CONSIGNE: Réécris les lignes du listing depuis celle qui contient « Screen dimensions: 409x331 » jusqu'à la fin, toutes deux incluses, en remplaçant « Scale tool » par « Move tool » sans rien modifier d'autre. N'inclus pas les images dans ta réponse.

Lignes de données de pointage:

:::::

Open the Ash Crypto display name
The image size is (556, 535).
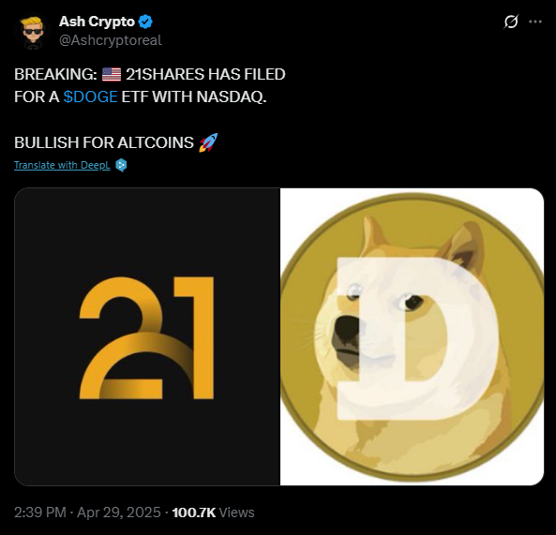point(97,22)
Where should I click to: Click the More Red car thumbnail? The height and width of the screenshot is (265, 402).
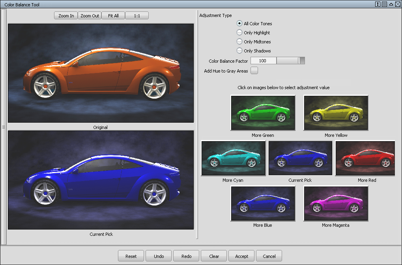click(365, 158)
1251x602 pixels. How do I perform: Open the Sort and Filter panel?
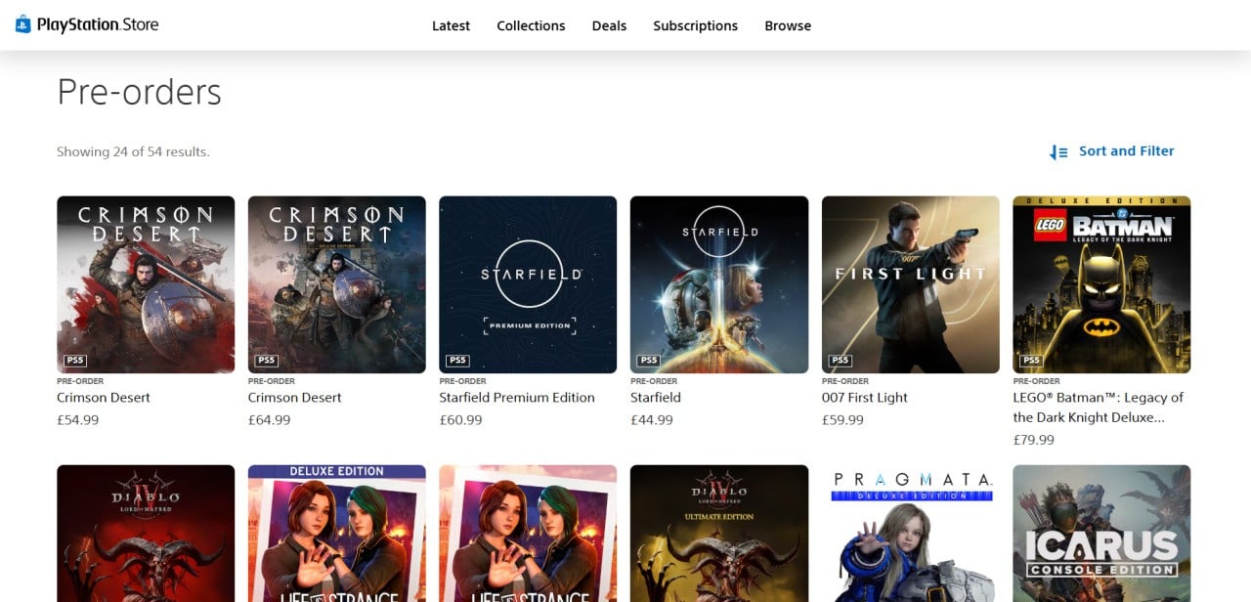pyautogui.click(x=1126, y=151)
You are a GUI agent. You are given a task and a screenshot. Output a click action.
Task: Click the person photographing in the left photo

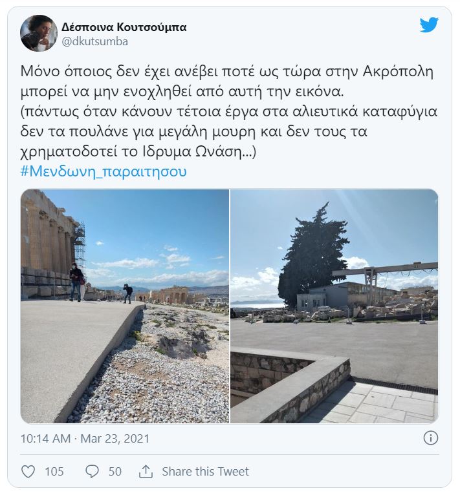[x=128, y=293]
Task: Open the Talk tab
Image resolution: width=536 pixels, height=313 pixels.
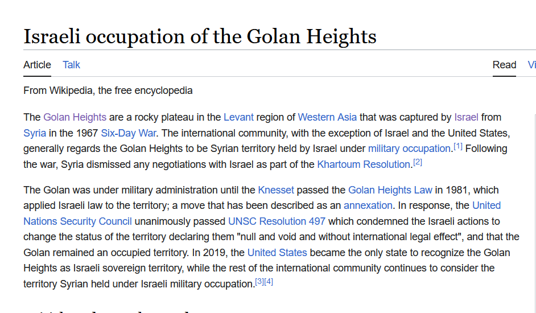Action: click(x=71, y=65)
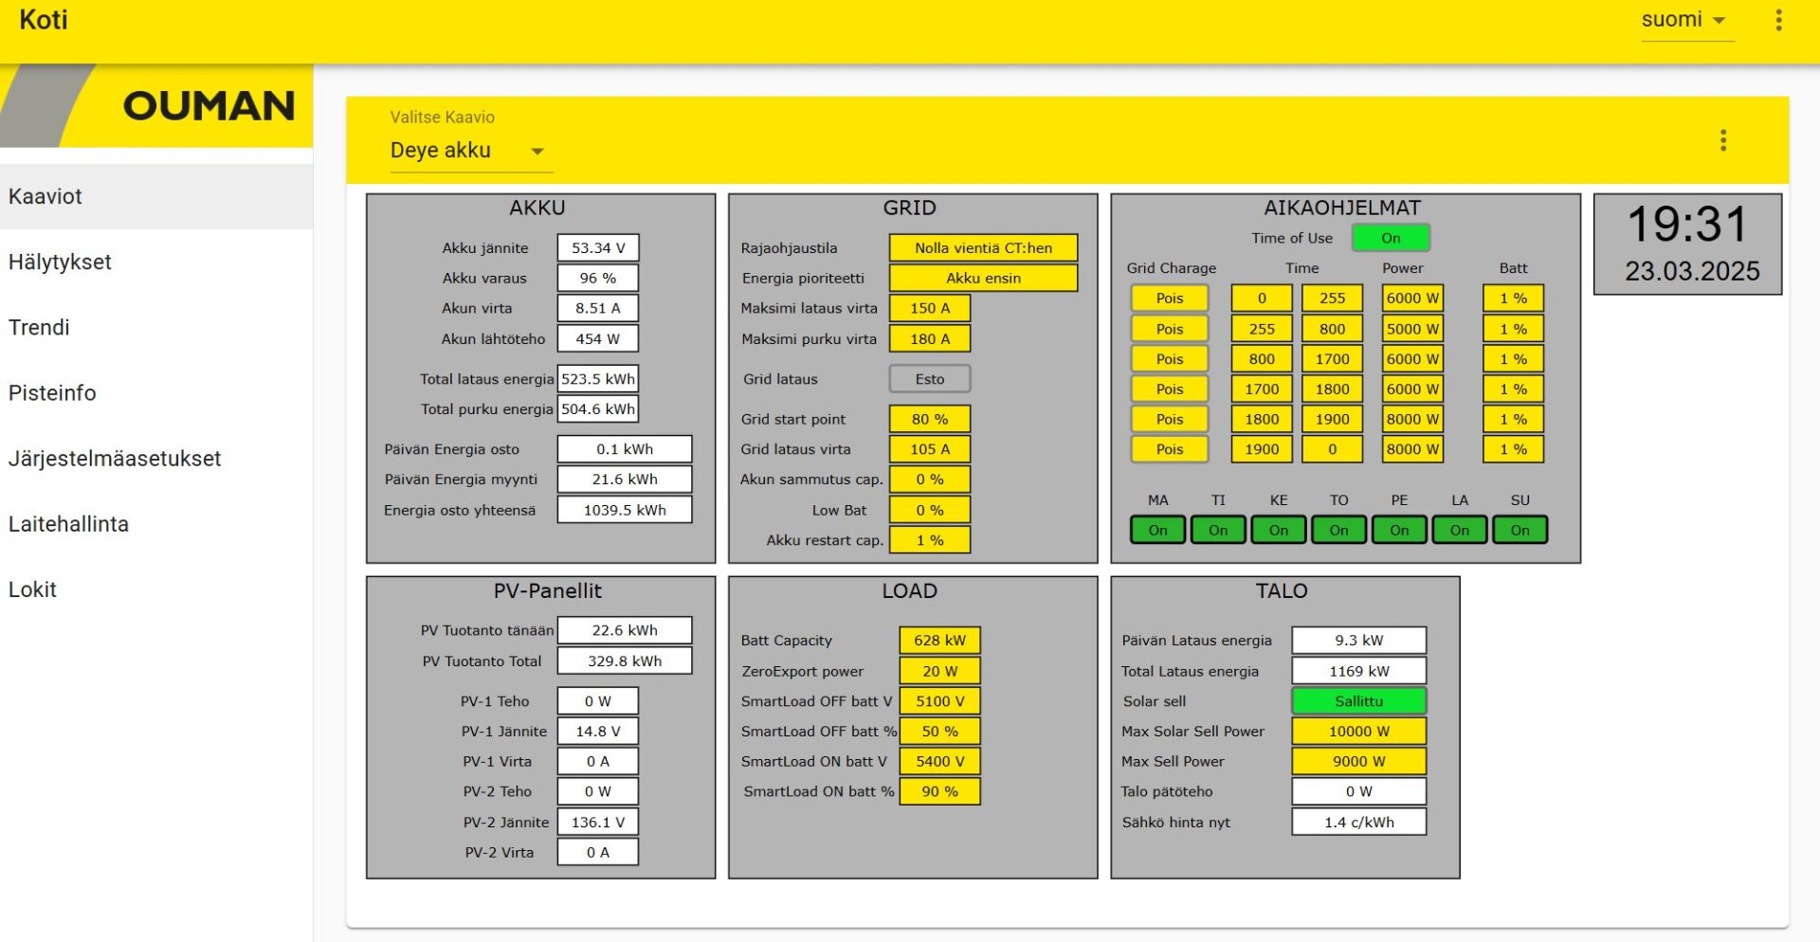Open the suomi language dropdown

click(x=1685, y=20)

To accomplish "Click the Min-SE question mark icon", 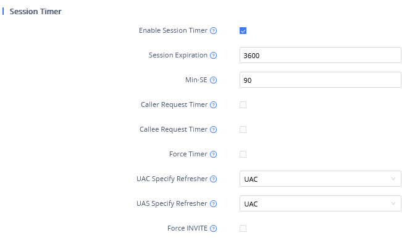I will point(213,80).
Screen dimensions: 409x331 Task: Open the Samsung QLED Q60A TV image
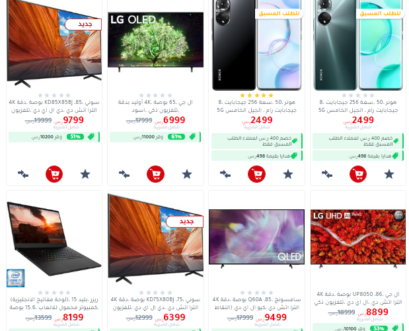256,238
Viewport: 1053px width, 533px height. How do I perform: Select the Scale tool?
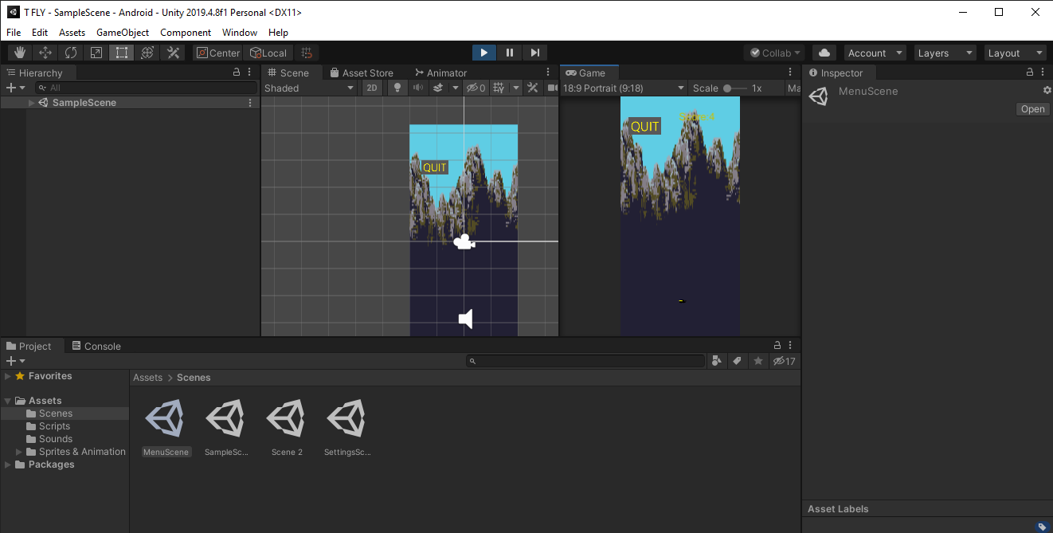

:::::

RÉPONSE:
Screen dimensions: 409x331 Task: Open the Samsung QLED Q60A TV image
256,238
Viewport: 1053px width, 533px height. How do I perform: Select the Move tool?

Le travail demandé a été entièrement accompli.